3
votes

I have a question about the algorithmic complexity of a job (non-preemptive) scheduling algorithm, used in particular to obtain the optimal solution to a 1||sum(Uj) problem (one machine only), where Uj is a unitary penalty (that is: equal to 0 if the job terminates by its deadline, and equal to 1 if it terminates late).

I need to minimize the sum of unitary penalties (that is: the sum of late jobs). The job processing times are given, together with their deadlines and there's no release time (so, all the jobs are released synchronously at time t=0). The algoritm works like this:

1- sequence all the jobs according to Earliest Due Date

2- identify the first late job Jj. If there are no late jobs go to step 4.

3- identify the largest processing time job between Jj and its predecessors. Remove that job and return to step 2, considering the new sequence without the removed job

4- The optimal sequence is given by: current sequence [followed by] subset of jobs removed at step 3 in any order.

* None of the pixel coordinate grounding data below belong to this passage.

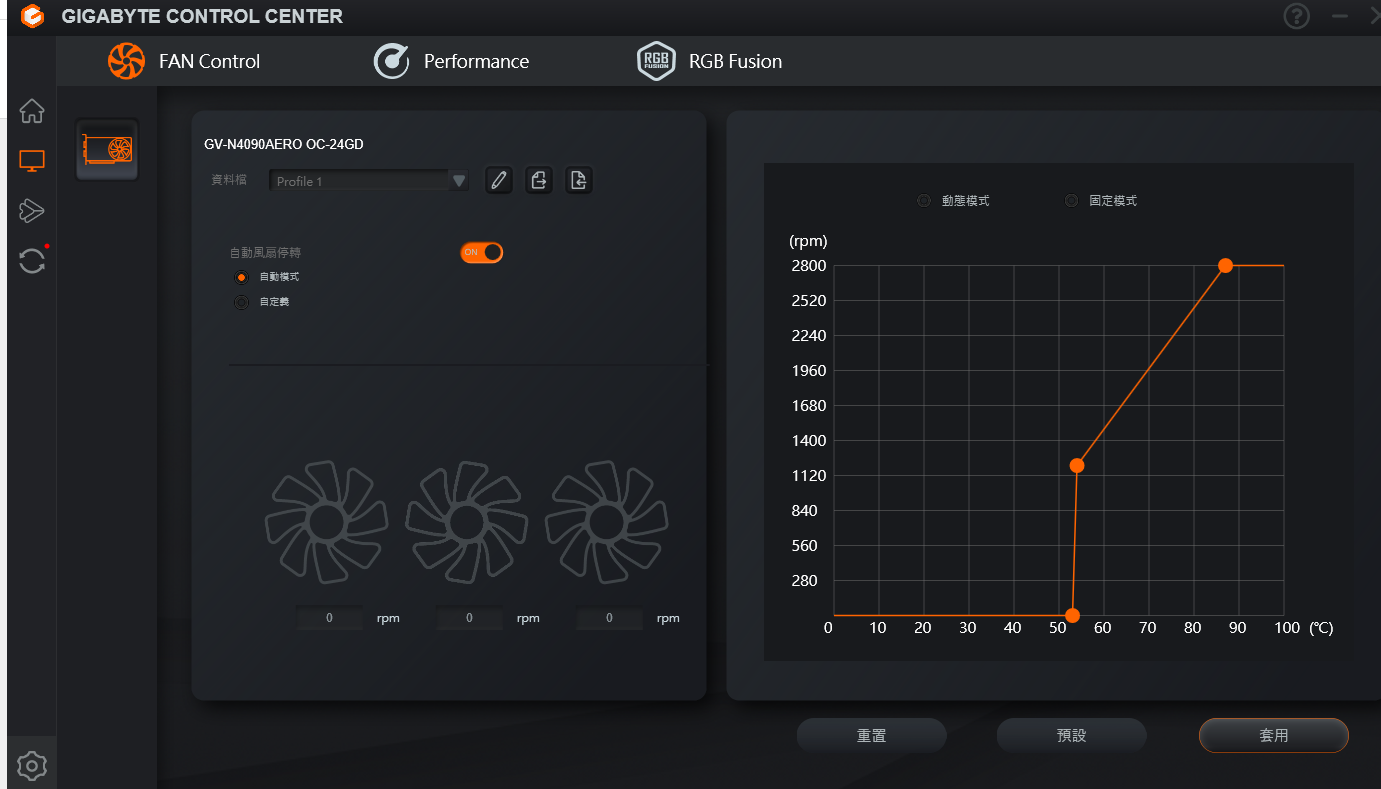Select the 自動模式 radio button
This screenshot has width=1381, height=789.
241,277
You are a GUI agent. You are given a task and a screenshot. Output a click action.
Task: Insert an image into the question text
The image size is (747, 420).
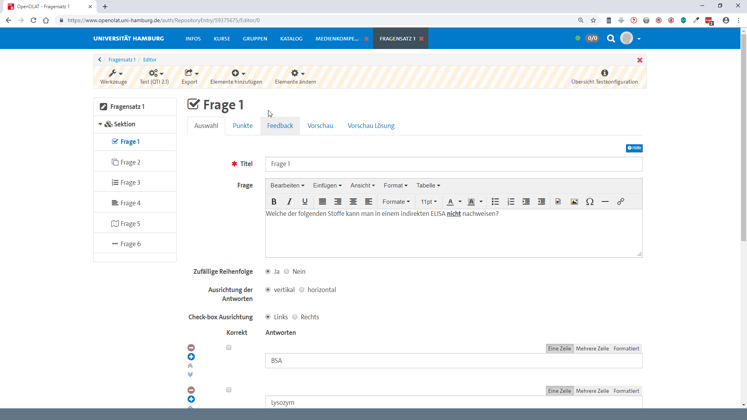(x=574, y=202)
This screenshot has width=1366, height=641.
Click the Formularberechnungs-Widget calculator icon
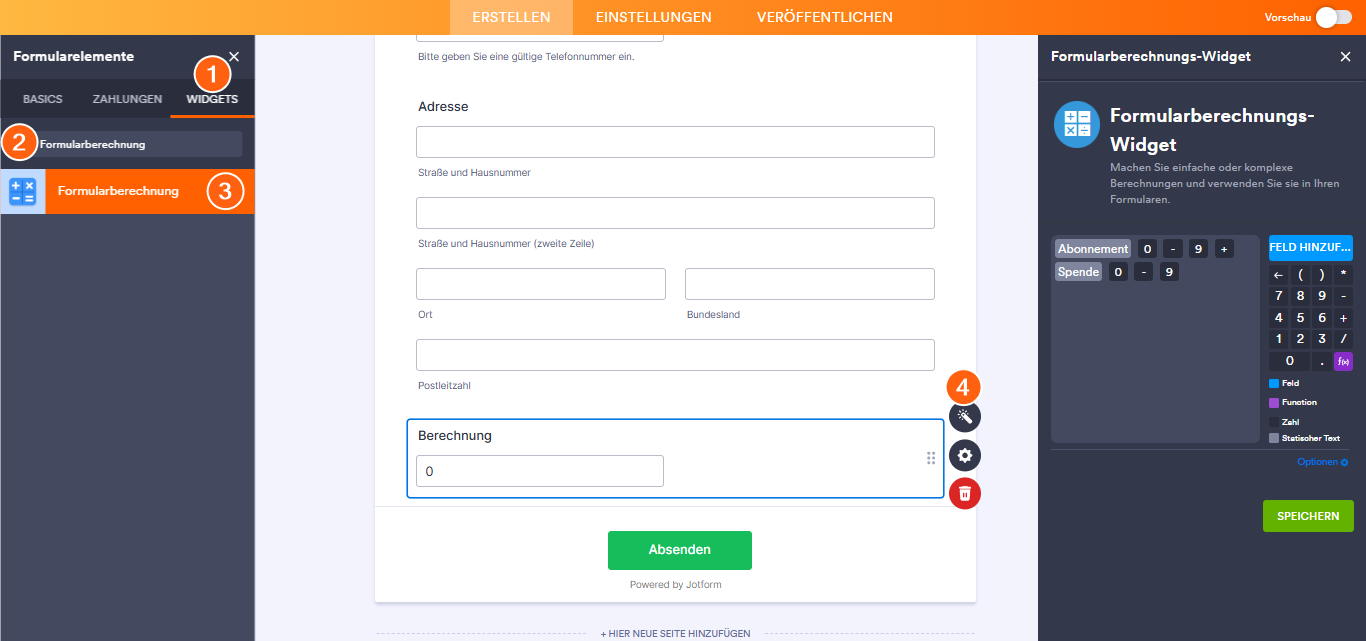tap(1076, 124)
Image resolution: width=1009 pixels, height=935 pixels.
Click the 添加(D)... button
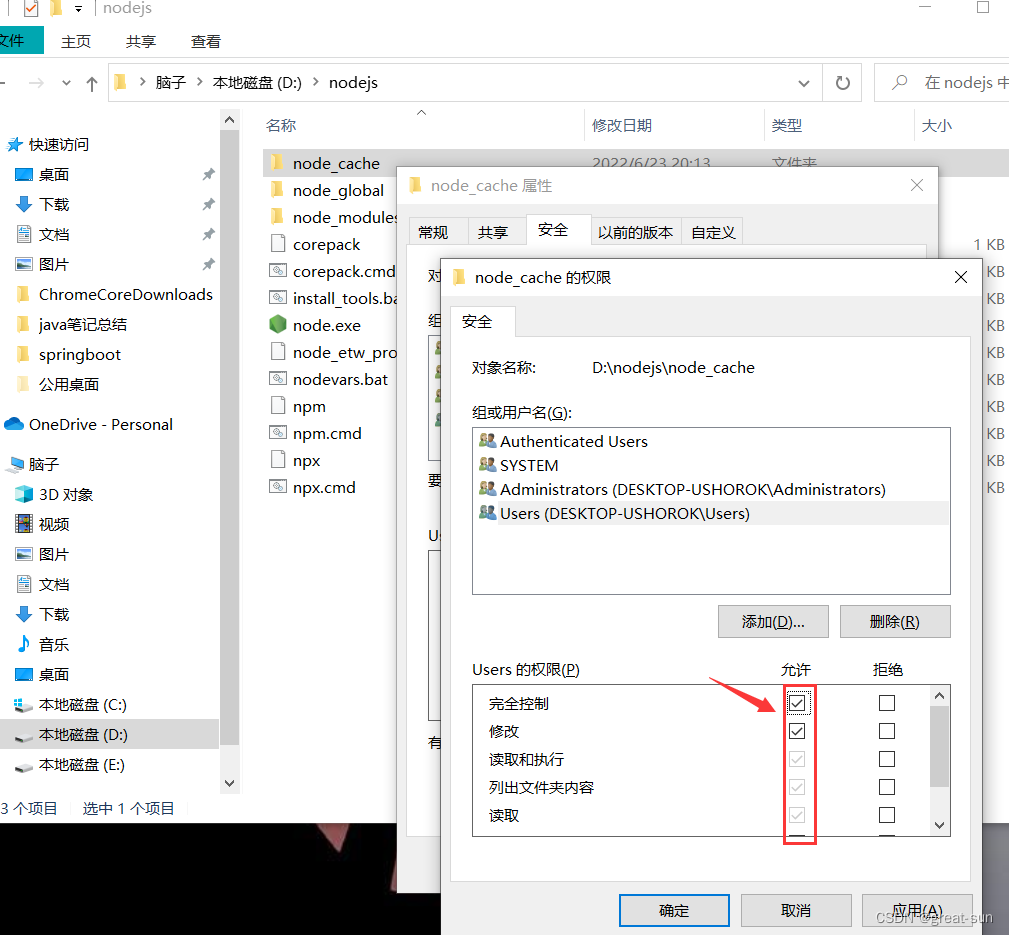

I'm asked to compute the worst case O(...) complexity of this algorithm, in a general and good implemented case (so, I have to try to guess the complexity "implementation-free" for the moment, given all the algorithm steps).

I think that step 1 requires O(nlogn) since (using QuickSort or MergeSort) it's just a matter of ordering.

But then, what about steps 2-3-4? Is it correct to state that the final complexity may be O(n^2) if we try to implement this for example in C/C++? Or is it O(n*logn) thanks to EDD "optimizing" the subsequent search? What could be a possible proof to determine its complexity?

Thanks a lot in advance.

1

1 Answers

2
votes

It seems to me that this whole algorithm can be done in O(n log n) time. The basic idea is to amortize the cost of removing predecessors. Each time we remove a predecessor, we will pay O(log n), and there will be at most n removals.

Here's the specifics. After step 1, you only need to do a single pass over the jobs, since deleting jobs from the sequence can only make jobs finish sooner. Every time you consider a job in the sequence, you repeatedly remove its largest predecessor until it finishes on time. Notice that the total number of "remove the largest predecessor" operations is at most n, since each job will be removed at most once. [Note: I believe some care is needed here because "predecessor" should be an inclusive notion. That is, when considering a particular job j, if j is larger than any previous job, then you should remove j and move on to the next job.]

How do you implement the "remove the largest predecessor" operation efficiently? You can do this by maintaining (as you walk through the jobs left-to-right) an ordering on predecessors by job size. This ordering can be implemented with, for example, a binary search tree, which permits insertions and deletions in O(log n). Every time you begin considering a job, you insert it into the tree, paying O(log n). Deleting the largest predecessor is simply just deleting the largest job from the tree.

Earlier we noticed that there will be at most n removals, corresponding to at most n deletions from the tree. Thus we pay a total cost of O(n log n) for deletions. We also pay a total cost of O(n log n) for insertions (exactly one insertion per job). The preprocessing step of sorting all the data is O(n log n), so the total cost of all steps is O(n log n).

Here's some pseudocode:

J = input sorted by earliest due date
T = empty tree
for each j in J, from left to right:
  insert j into T
  while j does not finish on time:
    j' = delete largest from T
    if j' == j:
      break to next job in J

The only detail I've left out is how to check if a job finishes on time. But that is pretty straightforward, since you can keep track of the "current finishing time" simply by adding and subtracting from a counter as jobs are inserted and deleted from the tree.